この課題に対応するため、特別なルールが設けられています。
対象となる役務の例
• 電子書籍、音楽、動画の配信
• インターネット広告の配信
• クラウドサービスの利用
• オンラインゲームの提供
判定基準
役務の提供場所ではなく、「役務の提供を受ける者の住所等」で内外判定を行います。
課税関係への影響
この特別なルールにより、サービスの提供元が海外の事業者であっても、そのサービスの提供を受けるのが日本国内に住所等を有する者(個人・法人)であれば、その取引は「国内取引」として日本の消費税の課税対象となります。
補足情報
この論点は非常に複雑なため、詳細は国税庁のタックスアンサー「コード6118 国境を越えた役務の提供に係る消費税の課税関係」をご参照ください。
3.4. 特殊なケースの取り扱い
実務では、より複雑な取引形態も存在します。ここでは代表的な2つのケースを見ていきます。
■三国間貿易
定義 事業者が国外において購入した資産を、日本国内に搬入することなく、そのまま国外の他者へ譲渡する取引を指します。いわゆる仲介貿易です。
課税関係 この取引は、国外に所在する資産の譲渡に他なりません。

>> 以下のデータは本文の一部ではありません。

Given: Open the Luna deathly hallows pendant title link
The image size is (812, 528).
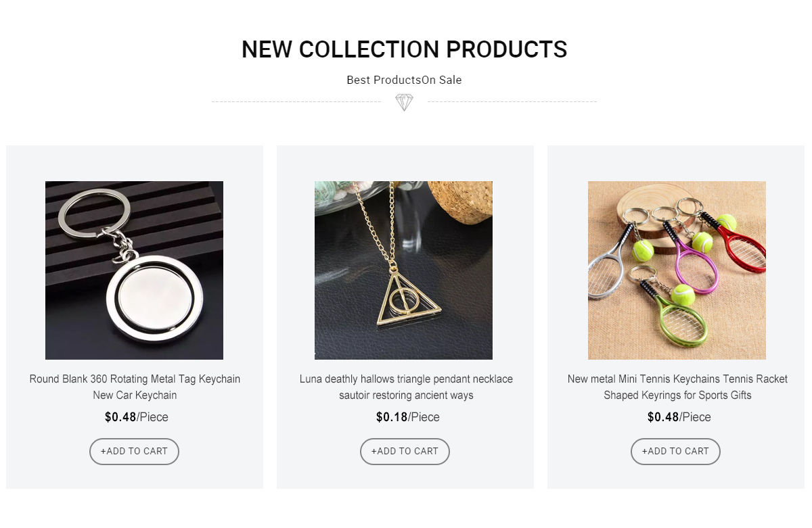Looking at the screenshot, I should point(406,387).
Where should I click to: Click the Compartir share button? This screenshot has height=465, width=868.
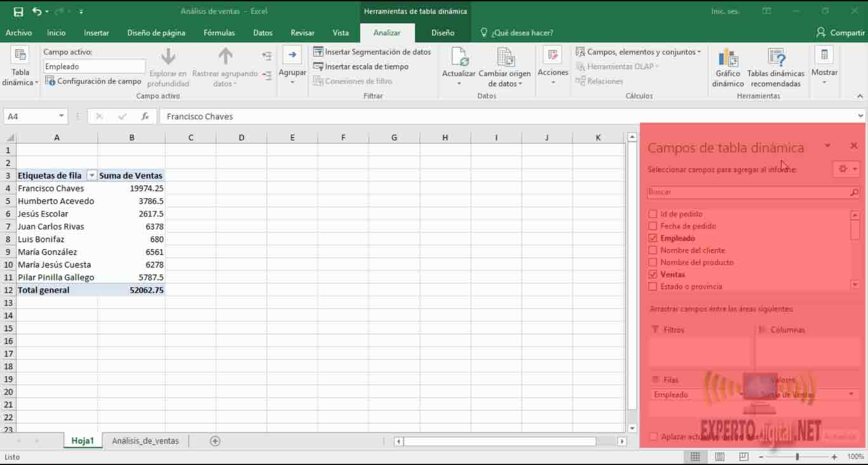[840, 32]
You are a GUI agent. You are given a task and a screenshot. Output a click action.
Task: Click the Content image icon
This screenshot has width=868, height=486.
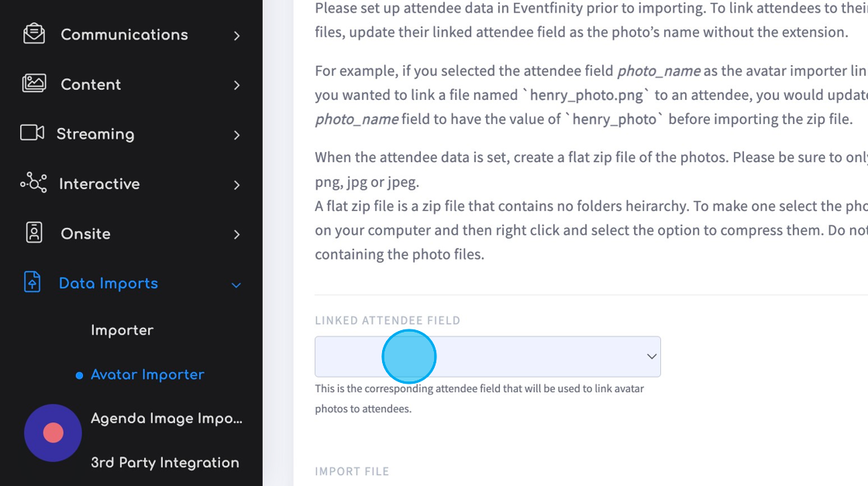point(34,84)
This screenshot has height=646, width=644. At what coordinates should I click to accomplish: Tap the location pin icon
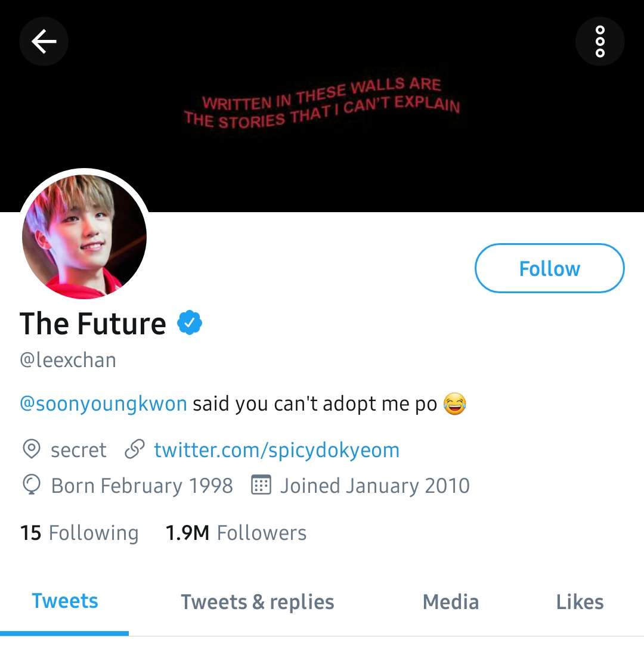[x=32, y=449]
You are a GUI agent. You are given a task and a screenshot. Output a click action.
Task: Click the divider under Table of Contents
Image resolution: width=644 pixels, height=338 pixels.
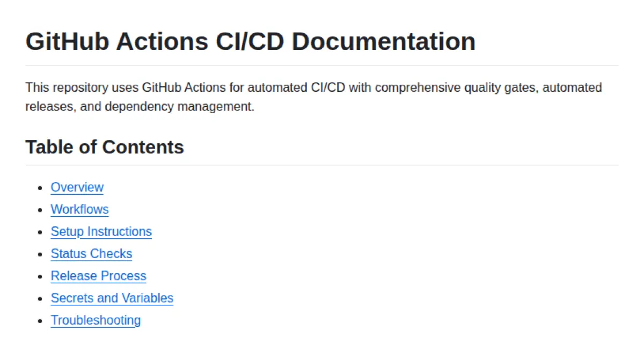322,165
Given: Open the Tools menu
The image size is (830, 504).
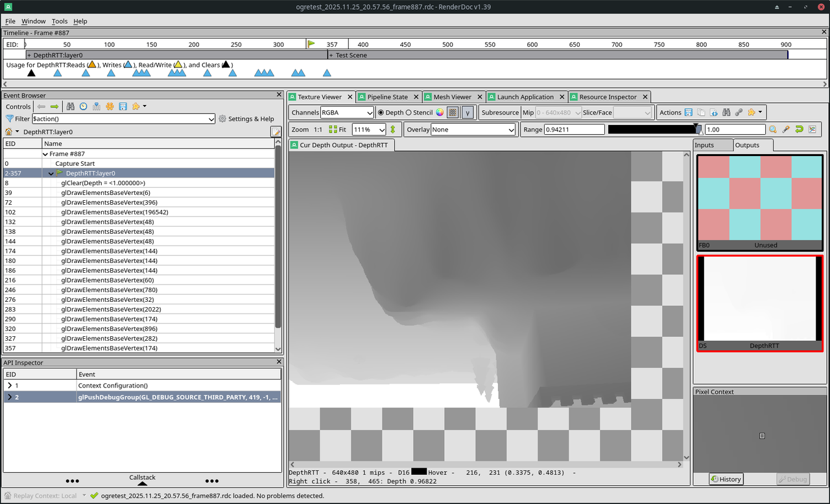Looking at the screenshot, I should click(x=60, y=21).
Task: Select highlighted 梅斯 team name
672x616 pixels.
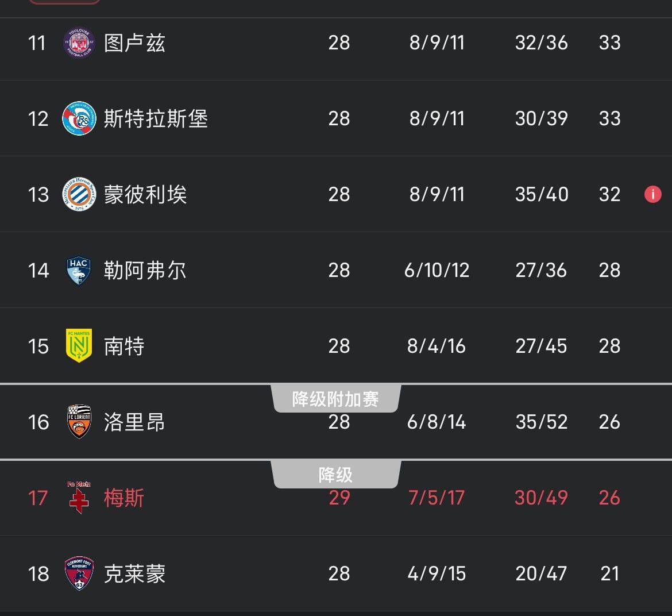Action: click(x=124, y=498)
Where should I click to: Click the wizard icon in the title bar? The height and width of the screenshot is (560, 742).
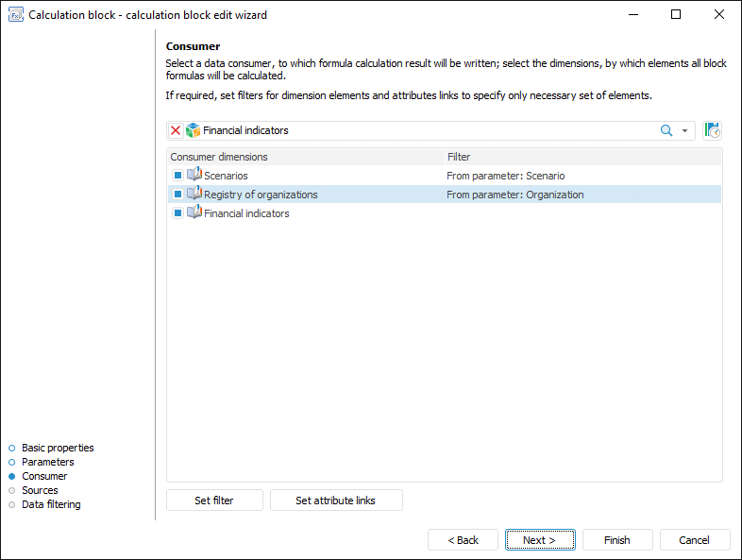(15, 14)
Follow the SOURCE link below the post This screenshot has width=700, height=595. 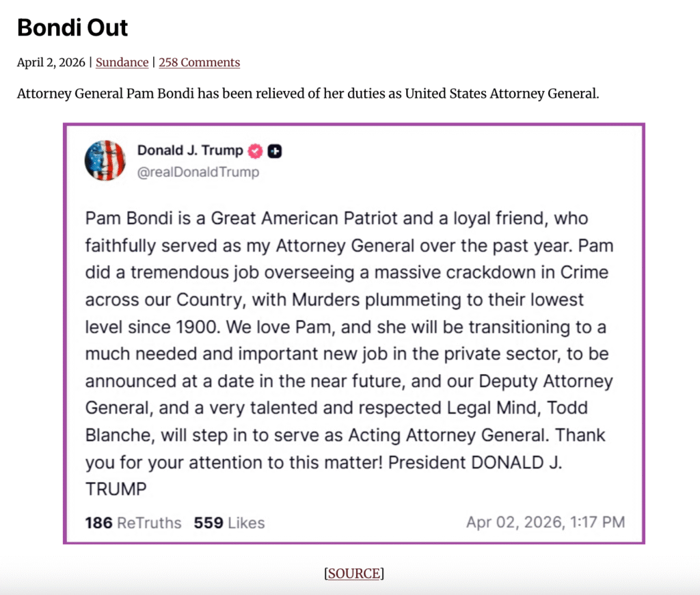pyautogui.click(x=354, y=573)
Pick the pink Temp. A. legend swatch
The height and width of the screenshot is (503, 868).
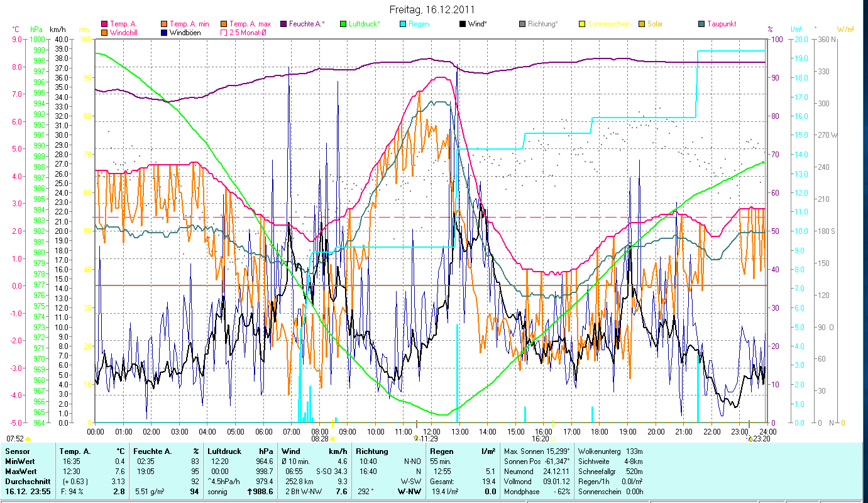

したがって、会計上の処理方法に関わらず「国外取引」に該当し、消費税の課税対象とはなりません。
■国内および国外にわたって行われる役務の提供
具体例 日本の事業者がクライアントから「特定国の市場調査」を請け負い、国外で現地調査を行い、その結果を日本で分析し報告書を作成する、といったケースです。
判定ルール このような役務提供の内外判定は、契約内容によって異なります。
• 合理的に区分されている場合:
契約において、国内で行う作業(報告書作成等)と国外で行う作業(現地調査等)の対価が合理的に区分されている場合は、その区分に従ってそれぞれ内外判定を行います。
• 合理的に区分されていない場合:
対価が一体となっている場合は、「役務の提供を行う者の役務の提供に係る事務所等の所在地」で内外判定を行います。この例では、日本の事業者の事務所が日本にあれば、たとえ海外での作業が大半を占めていたとしても、対価の全額が国内取引と見なされ、消費税の課税対象となります。
これらの判定基準を正確に理解し、一つひとつの取引に適用していくことが、実務における適切な経理処理の第一歩となります。
4. まとめ:実務における注意点
これまで解説してきた内容を踏まえ、新人スタッフの方や企業の経理担当者の皆様が、日々の実務で特に注意すべき点を以下にまとめます。
取引の性質の確認
まず、目の前の取引が「資産の譲渡・貸付け」なのか、あるいは「役務の提供」なのかを正確に把握してください。ここが判定の出発点です。
「場所」の特定
契約書や請求書、納品書などの関連資料から、資産の「所在場所」や役務の「提供場所」がどこであるかを客観的に確認することが不可欠です。
デジタルサービスへの警戒
国外の事業者からインターネットを介したサービス(ソフトウェア、広告、サーバー利用など)の提供を受ける際は、それが「電気通信利用役務の提供」に該当しないか、常に意識してください。該当する場合は、原則として課税仕入れとなります。
契約内容の重要性
特に国内外にまたがる役務提供では、対価の区分が契約書に明記されているかが判定の鍵となります。契約締結の段階から経理部門として関与し、消費税の取り扱いを明確にしておくことは、単なるコンプライアンス遵守にとどまらず、不要な税務リスクを回避する上で極めて有効な戦略です。
三国間貿易の経理処理
三国間貿易は消費税の不課税取引ですが、法人税の所得計算上は当然ながら収益と費用を認識する必要があります。ここの記録が曖昧だと、税務調査で取引自体の実在性を疑われかねないため、契約書や資金の流れを示す資料は厳格に管理してください。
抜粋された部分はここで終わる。